> Passage provided
□ □ □ □ □

I hate to be a rock in the auger, but I'm going to anyway. You can have some pretty flimsy steel, but when it's stamped a slightly different shape, bends and creases in the right places, turns out to be stronger than the best metals. Case in point, the steel used on todays vehicles isn't really better. It's the shape that makes it stronger. Look at any panel, it's curved from front to back, and top to bottom. Shaped like an egg.


----------



## DriverRider

I would submit that the composition of the steel has changed that was last used from the "60's. Might have something to do with ore or carbon content? 

We in CT have railroad bridges spanning salt water that are over 100yrs. in age that need replacing, I would bet you will not get that mileage with any steel produced today.


----------



## strtch5881

Stability,
I can't speak for the Platinum, but had the chance to use a Pro 32, and it's awesome.
3 years ago, we had about 2 feet of snow on the roofs here, higher in the valleys. The forecast showed rain in a couple of days. I grabbed my trusty Minnsnowta Roof Razor (also awesome) and my buddy grabbed his Ariens Pro 32. We cleaned 7 roofs off in 2 days. We switched off every half hour, clearing the roof and blowing away from the buildings. If you ever worked with snow that hit the ground from a roof, wow, it's dense. That Pro 32 went through it effortlessly. Some of the snow from the valleys piled up to 6 feet deep on the ground. My MTD 1032 would've got nowhere with it, while beating me up in the process. Just put the Ariens in low gear and let it chew. It never tried to ride up on the snow and the hand warmers worked so well, you could take your gloves off. To me, that is the only newer machine, that is worth every penny.


----------



## russ01915

Stability said:


> I can tell you right now that when I put my fingers on the handles of an Ariens 30" deluxe Or Toro 824, it was effortless to push down, raising the bucket/housing in the air. Now I do not know if that's the case with a platinum or a larger Toro and seems like I won't because the input I've been getting is always "skirting around the edges", if you will.


It's called leverage! Try lifting the bucket on a larger Toro powershift. Good luck with that.


----------



## Stability

rslifkin said:


> Effort required to lift the bucket isn't really related to total machine weight, it's more related to where they position the axle relative to the heavy bits for weight balance. A stock Ariens Pro has a fairly light bucket (in terms of lifting force), but it's a heavy machine at 330-ish lbs for the lightest variants.

□ □ □ □ □

> Dataset content

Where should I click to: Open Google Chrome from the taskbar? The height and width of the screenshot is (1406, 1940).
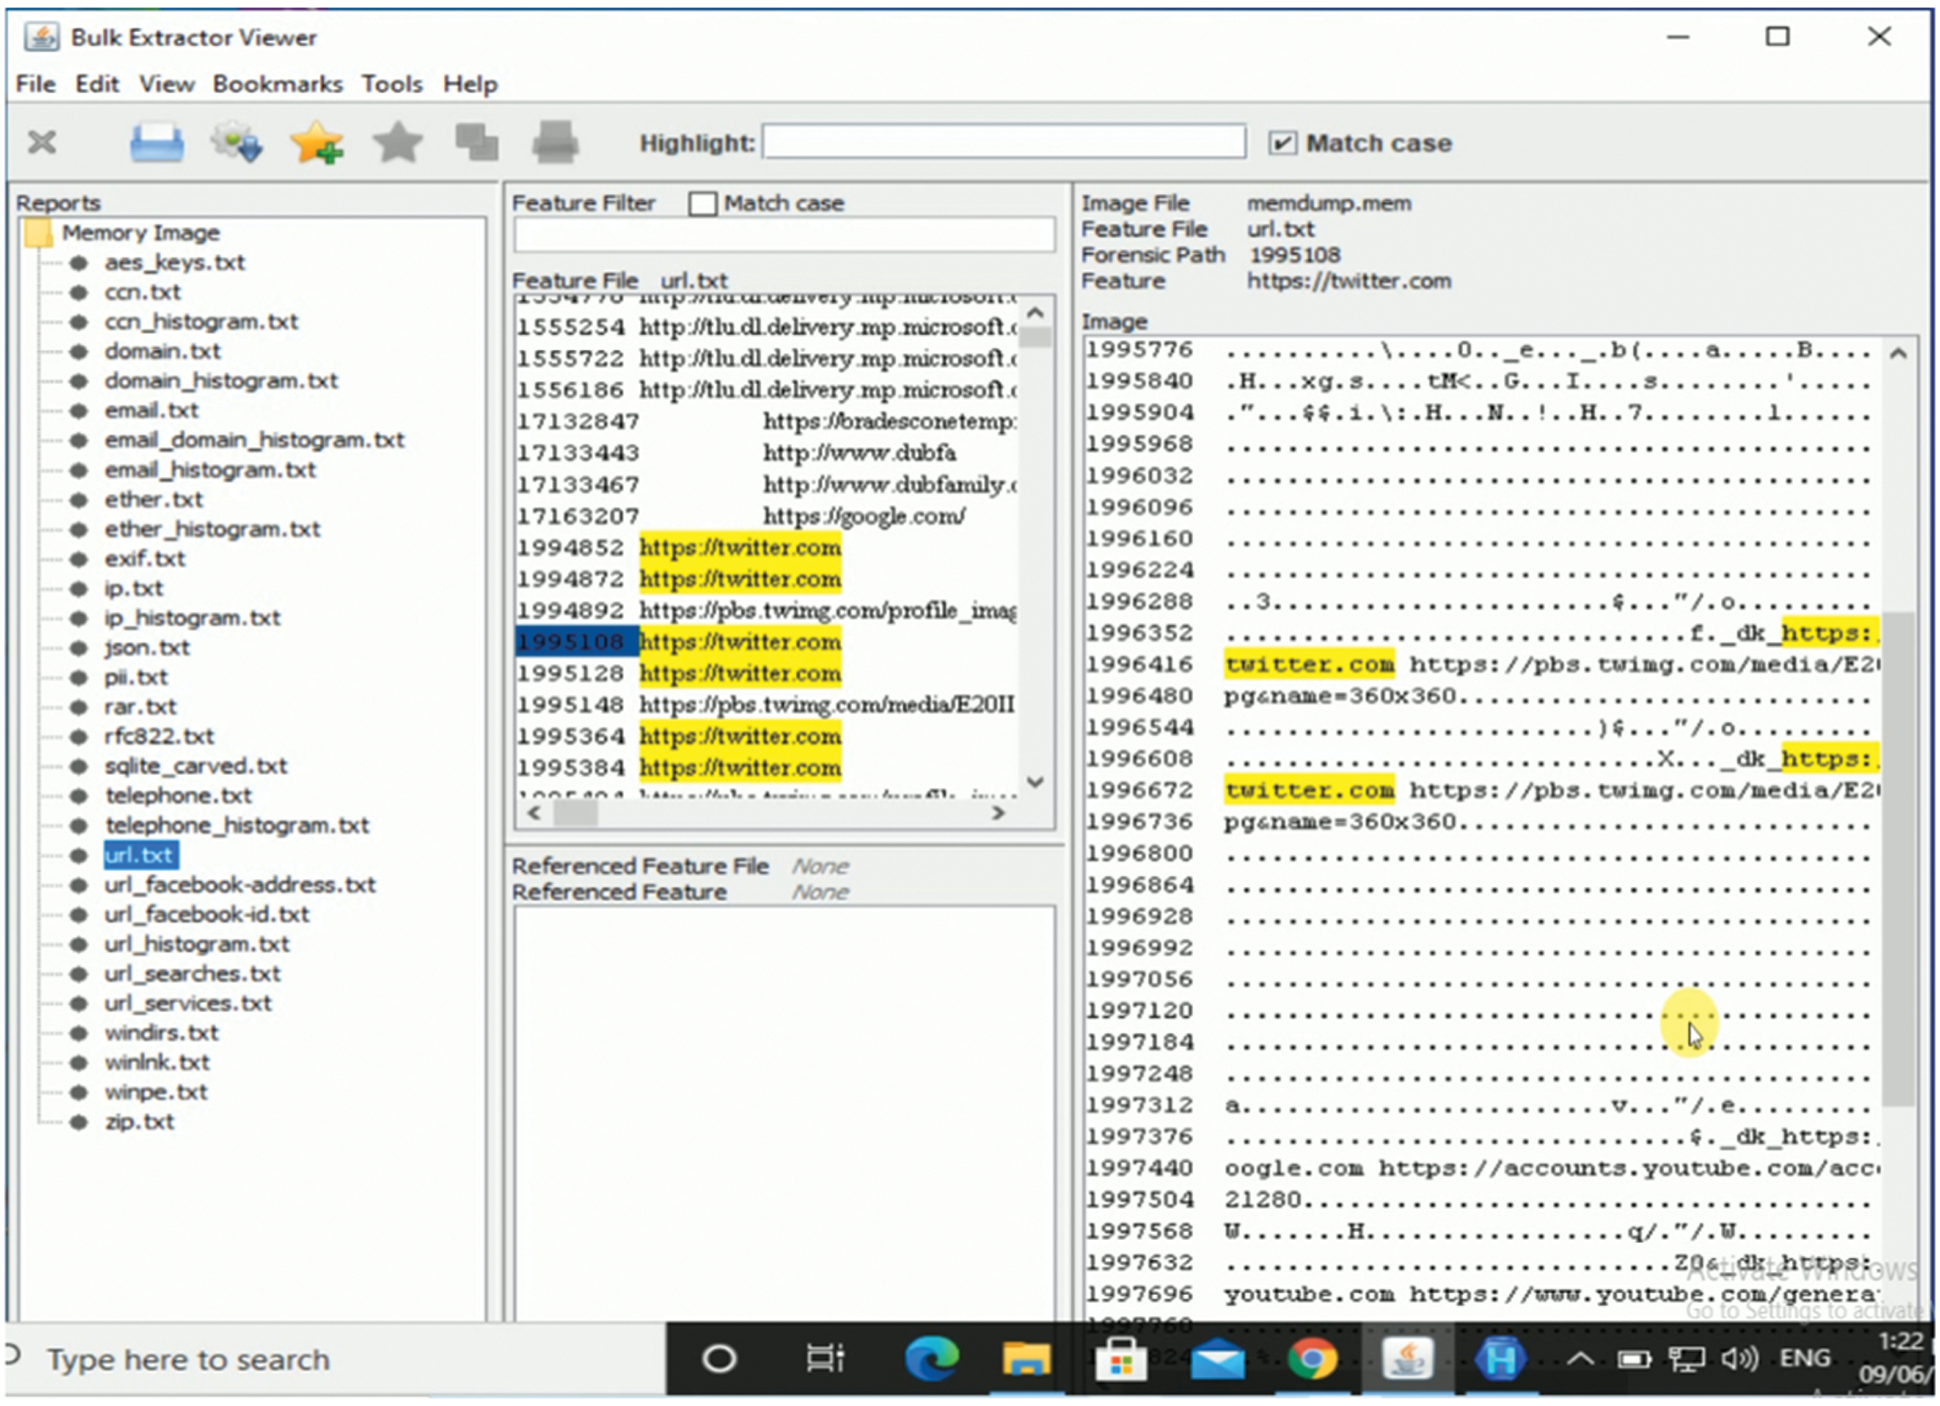(1311, 1359)
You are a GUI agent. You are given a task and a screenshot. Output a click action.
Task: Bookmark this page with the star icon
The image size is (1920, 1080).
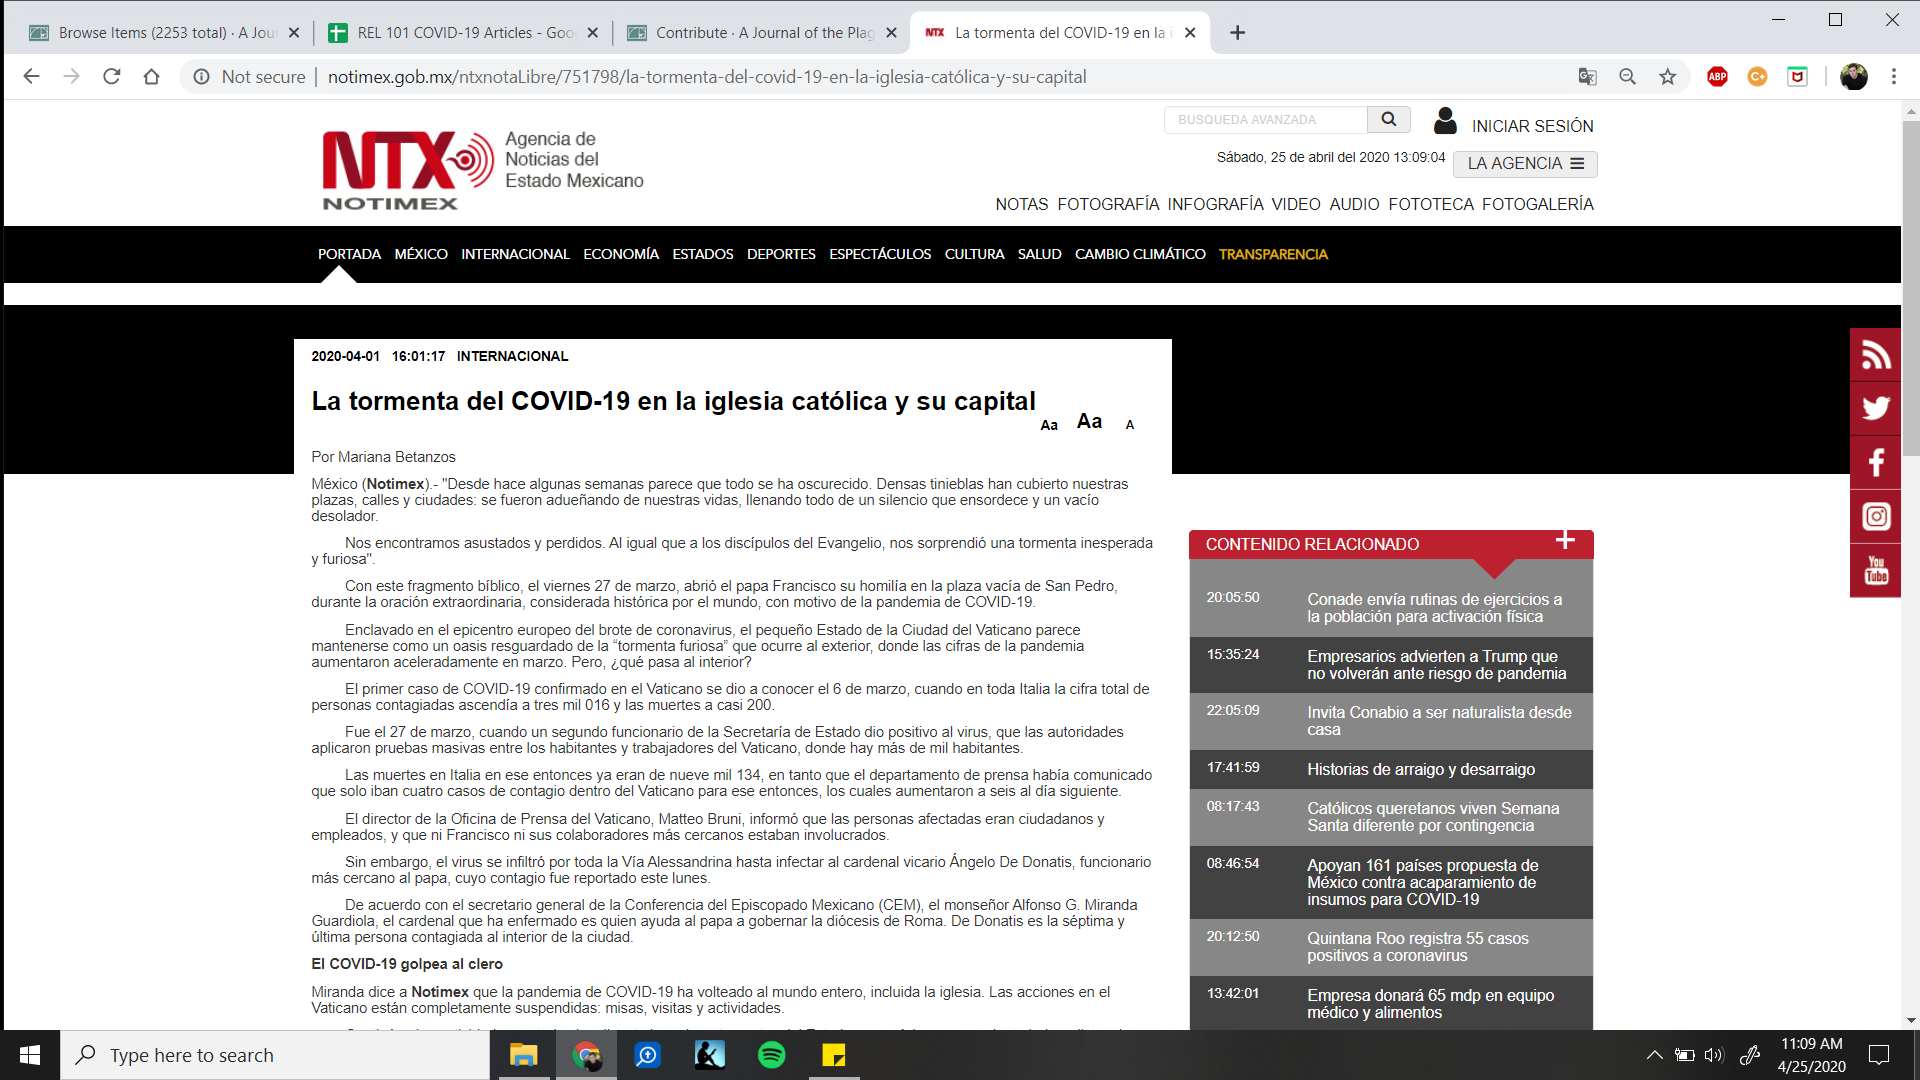1667,77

□ □ □ □ □

> Task directions
Reproduce the snowblower forum thread above in full, word for word, with no changes.

> Exercise response
I hate to be a rock in the auger, but I'm going to anyway. You can have some pretty flimsy steel, but when it's stamped a slightly different shape, bends and creases in the right places, turns out to be stronger than the best metals. Case in point, the steel used on todays vehicles isn't really better. It's the shape that makes it stronger. Look at any panel, it's curved from front to back, and top to bottom. Shaped like an egg.


----------



## DriverRider

I would submit that the composition of the steel has changed that was last used from the "60's. Might have something to do with ore or carbon content? 

We in CT have railroad bridges spanning salt water that are over 100yrs. in age that need replacing, I would bet you will not get that mileage with any steel produced today.


----------



## strtch5881

Stability,
I can't speak for the Platinum, but had the chance to use a Pro 32, and it's awesome.
3 years ago, we had about 2 feet of snow on the roofs here, higher in the valleys. The forecast showed rain in a couple of days. I grabbed my trusty Minnsnowta Roof Razor (also awesome) and my buddy grabbed his Ariens Pro 32. We cleaned 7 roofs off in 2 days. We switched off every half hour, clearing the roof and blowing away from the buildings. If you ever worked with snow that hit the ground from a roof, wow, it's dense. That Pro 32 went through it effortlessly. Some of the snow from the valleys piled up to 6 feet deep on the ground. My MTD 1032 would've got nowhere with it, while beating me up in the process. Just put the Ariens in low gear and let it chew. It never tried to ride up on the snow and the hand warmers worked so well, you could take your gloves off. To me, that is the only newer machine, that is worth every penny.


----------



## russ01915

Stability said:


> I can tell you right now that when I put my fingers on the handles of an Ariens 30" deluxe Or Toro 824, it was effortless to push down, raising the bucket/housing in the air. Now I do not know if that's the case with a platinum or a larger Toro and seems like I won't because the input I've been getting is always "skirting around the edges", if you will.


It's called leverage! Try lifting the bucket on a larger Toro powershift. Good luck with that.


----------



## Stability

rslifkin said:


> Effort required to lift the bucket isn't really related to total machine weight, it's more related to where they position the axle relative to the heavy bits for weight balance. A stock Ariens Pro has a fairly light bucket (in terms of lifting force), but it's a heavy machine at 330-ish lbs for the lightest variants.